• [ARTICLE]
§
Cependant, les théories du complot présentent un maillon faible qui découle de leur nature généralisante. Ces théories postulent l’existence d’un pouvoir secret. En général, ce pouvoir est perçu comme un réseau implicite mais puissant de liens, des fils que tirent des marionnettistes cachés, mettant en œuvre leurs plans sournois d’extermination, disons, du peuple russe ou de plans de enrichissement personnel secret.
Qu’est-ce que le pouvoir ? Le pouvoir est avant tout un monopole sur la violence. S’il n’y a pas de monopole sur la violence ou la contrainte, il ne s’agit plus de pouvoir, mais d’un accord mutuellement bénéfique entre les parties. Les personnes soumises à tel ou tel pouvoir acceptent cette violence. Pourquoi cette acceptation se produit-elle et pourquoi les gens ne changent-ils pas de pouvoir ou ne quittent-ils pas le territoire sur lequel ce pouvoir s’exerce ?
Il y a deux raisons à cela :
Les gens obtiennent quelque chose en retour qu’ils n’auraient pas pu obtenir dans d’autres circonstances, ou l’obtention de cela serait liée à des coûts inacceptables.
Les gens reconnaissent ce pouvoir, le considèrent comme légitime.
§
Entrées pour localiser du texte et des éléments

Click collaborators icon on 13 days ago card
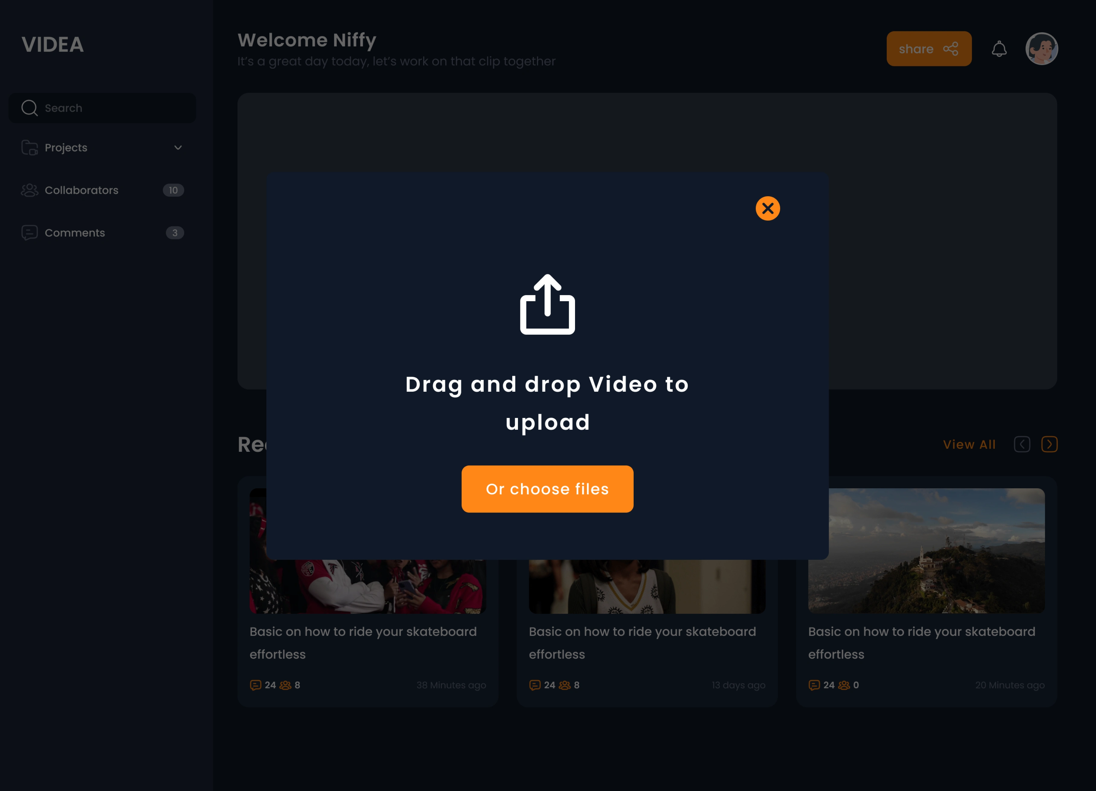Screen dimensions: 1096x791 click(564, 685)
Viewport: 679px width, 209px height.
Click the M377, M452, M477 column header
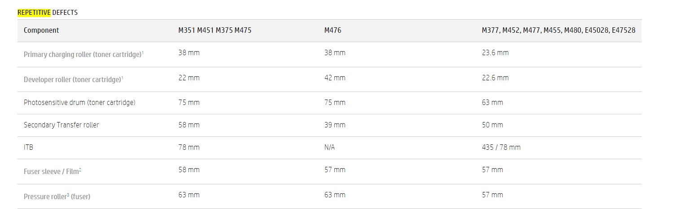[x=558, y=30]
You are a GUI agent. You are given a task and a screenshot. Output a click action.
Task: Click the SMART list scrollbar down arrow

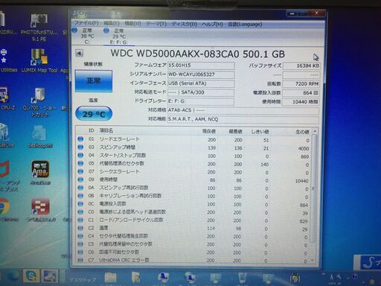[313, 260]
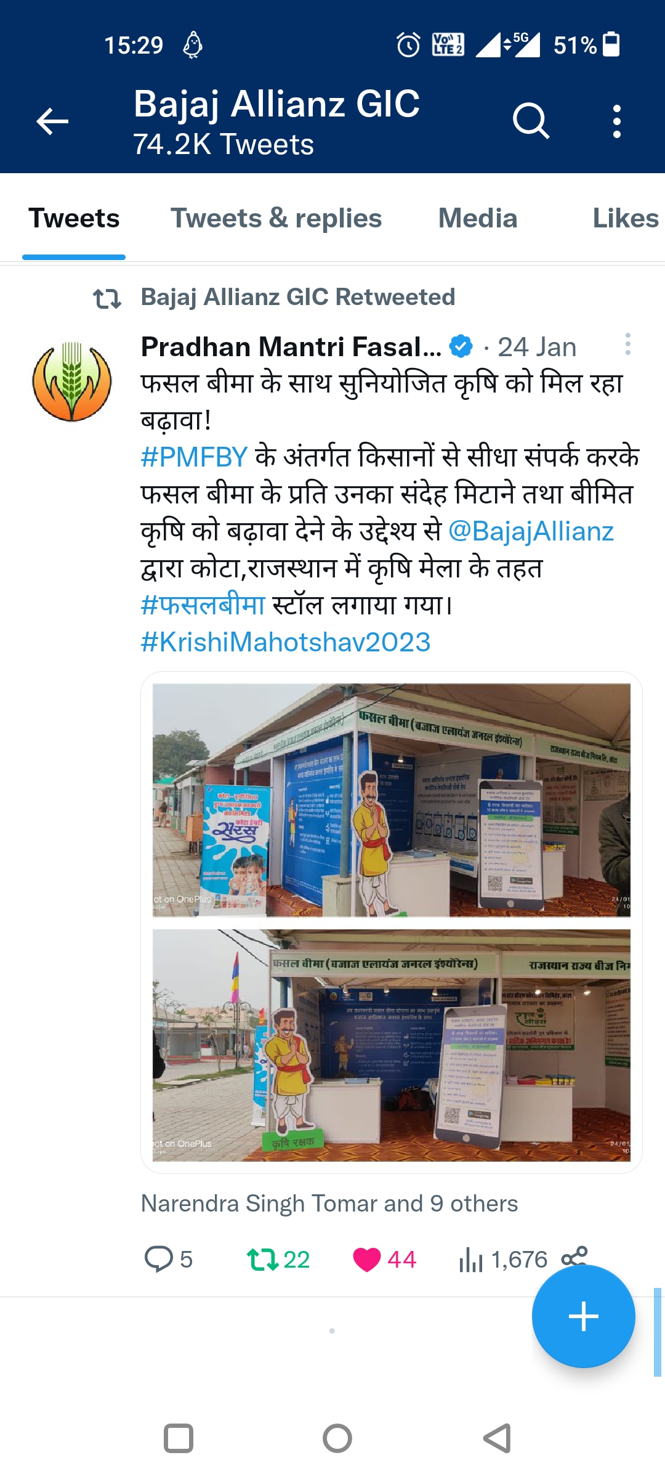
Task: Open the Android home navigation button
Action: coord(337,1439)
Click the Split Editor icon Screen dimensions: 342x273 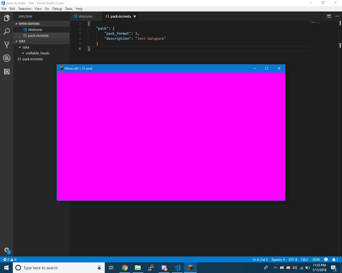(329, 16)
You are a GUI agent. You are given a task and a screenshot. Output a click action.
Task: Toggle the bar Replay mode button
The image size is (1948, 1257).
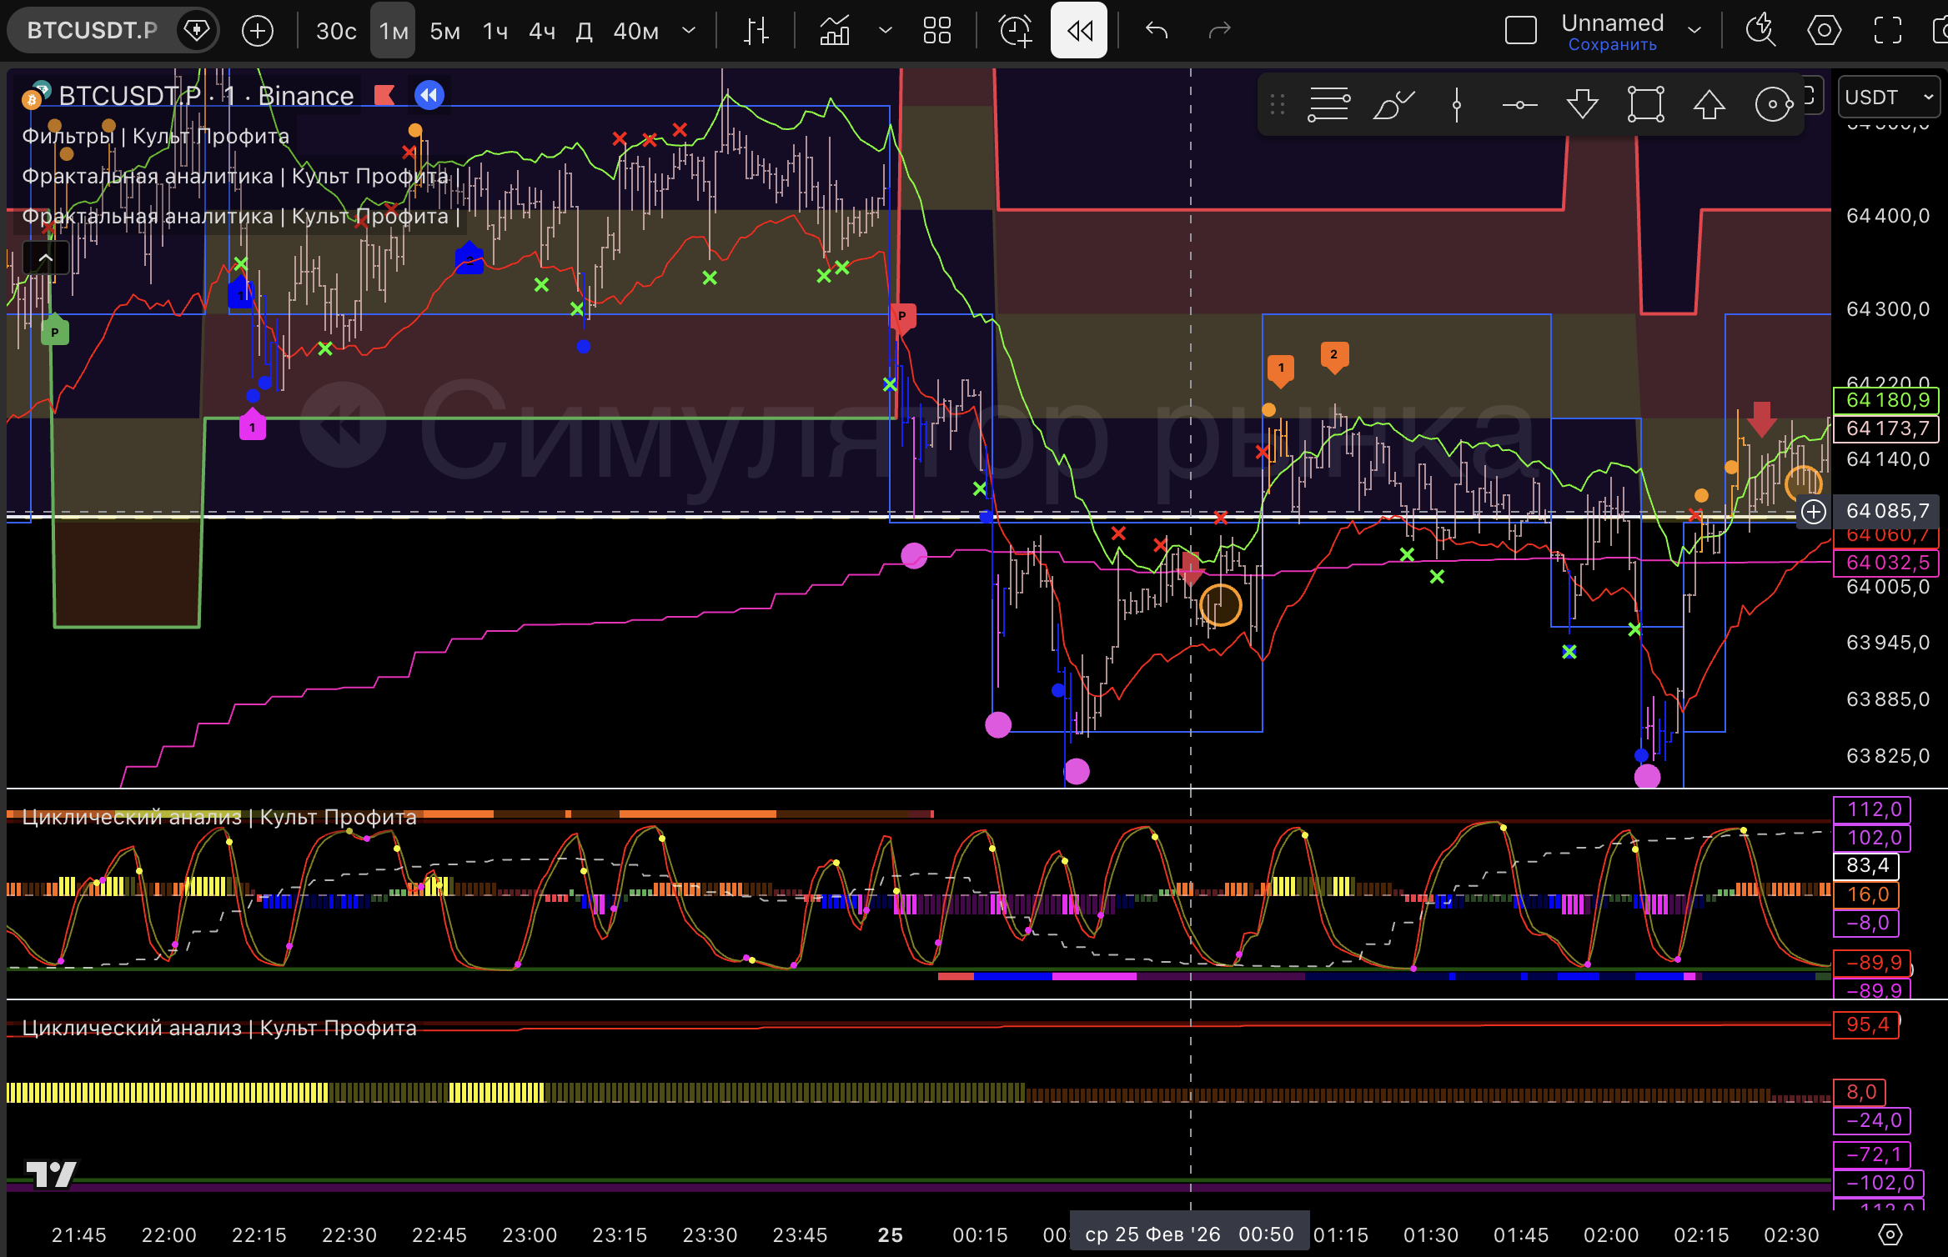click(x=1079, y=31)
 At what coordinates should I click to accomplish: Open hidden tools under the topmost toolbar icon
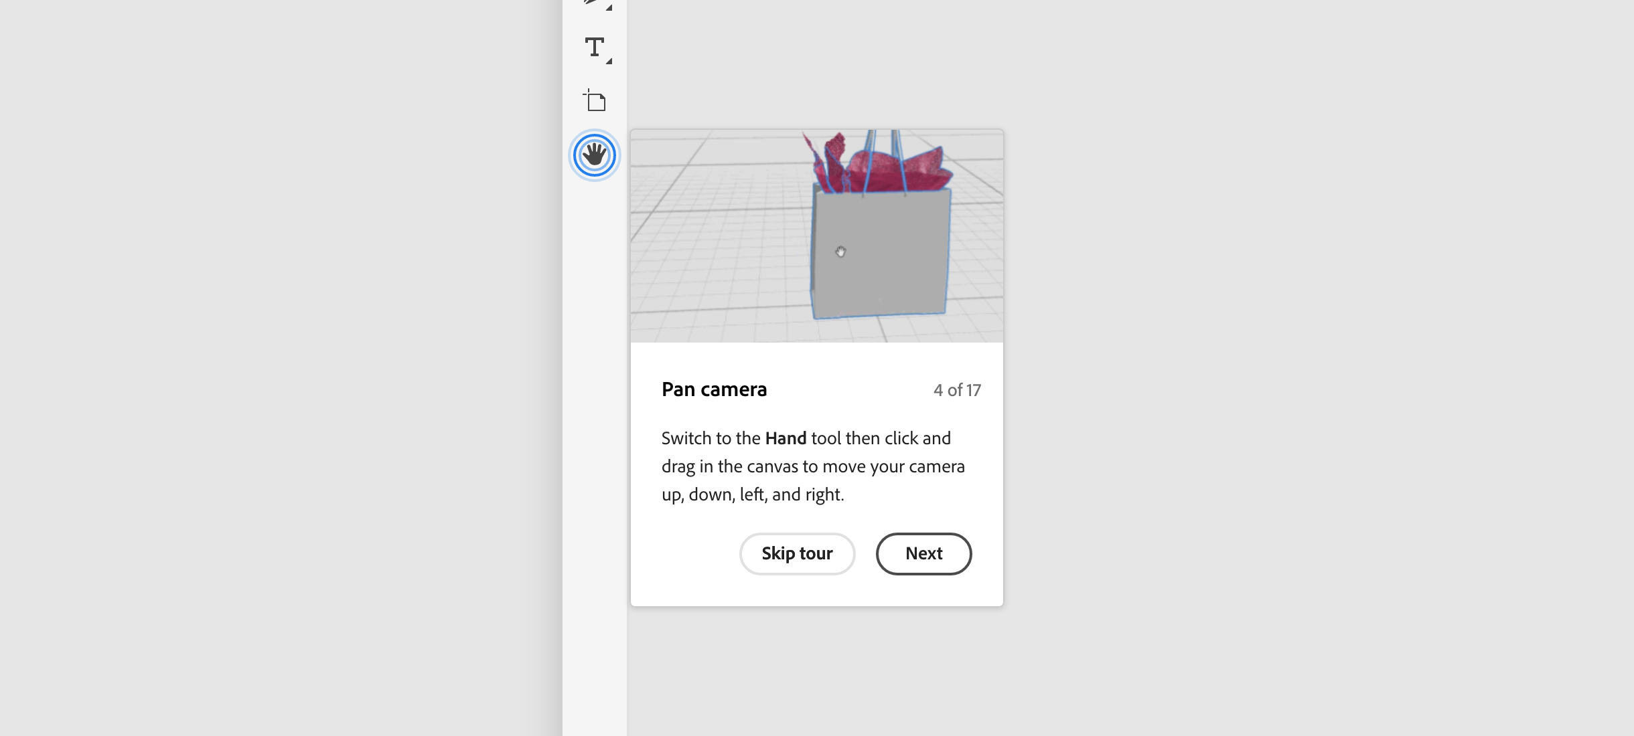click(608, 9)
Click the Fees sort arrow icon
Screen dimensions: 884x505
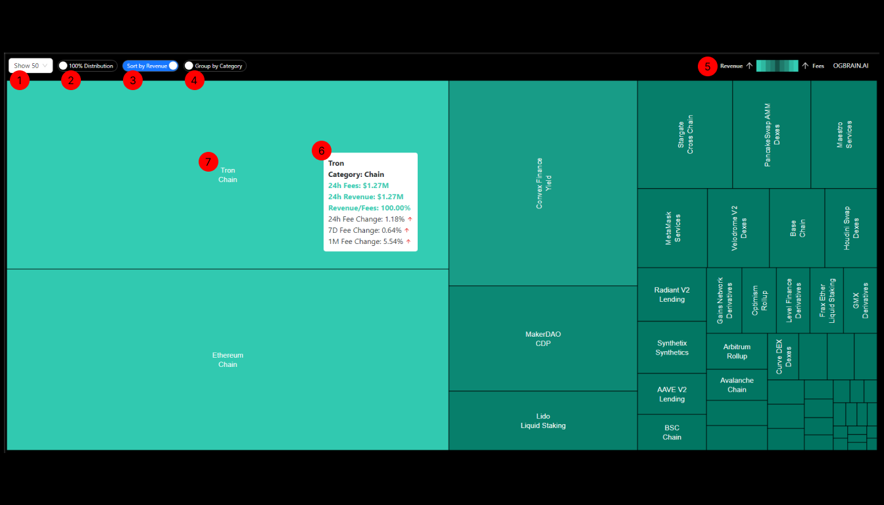pos(804,65)
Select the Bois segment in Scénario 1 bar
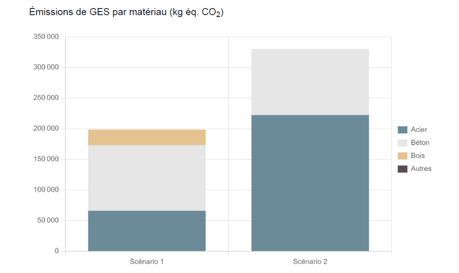 147,137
§
• [CONSIGNE]
Recopiez toutes les phrases du texte sur le pouvoir qui commencent par « Les gens » ou par « Les personnes ». Appuyez-vous uniquement sur le texte.

• [CORRIGÉ]
- Les personnes soumises à tel ou tel pouvoir acceptent cette violence.
- Les gens obtiennent quelque chose en retour qu’ils n’auraient pas pu obtenir dans d’autres circonstances, ou l’obtention de cela serait liée à des coûts inacceptables.
- Les gens reconnaissent ce pouvoir, le considèrent comme légitime.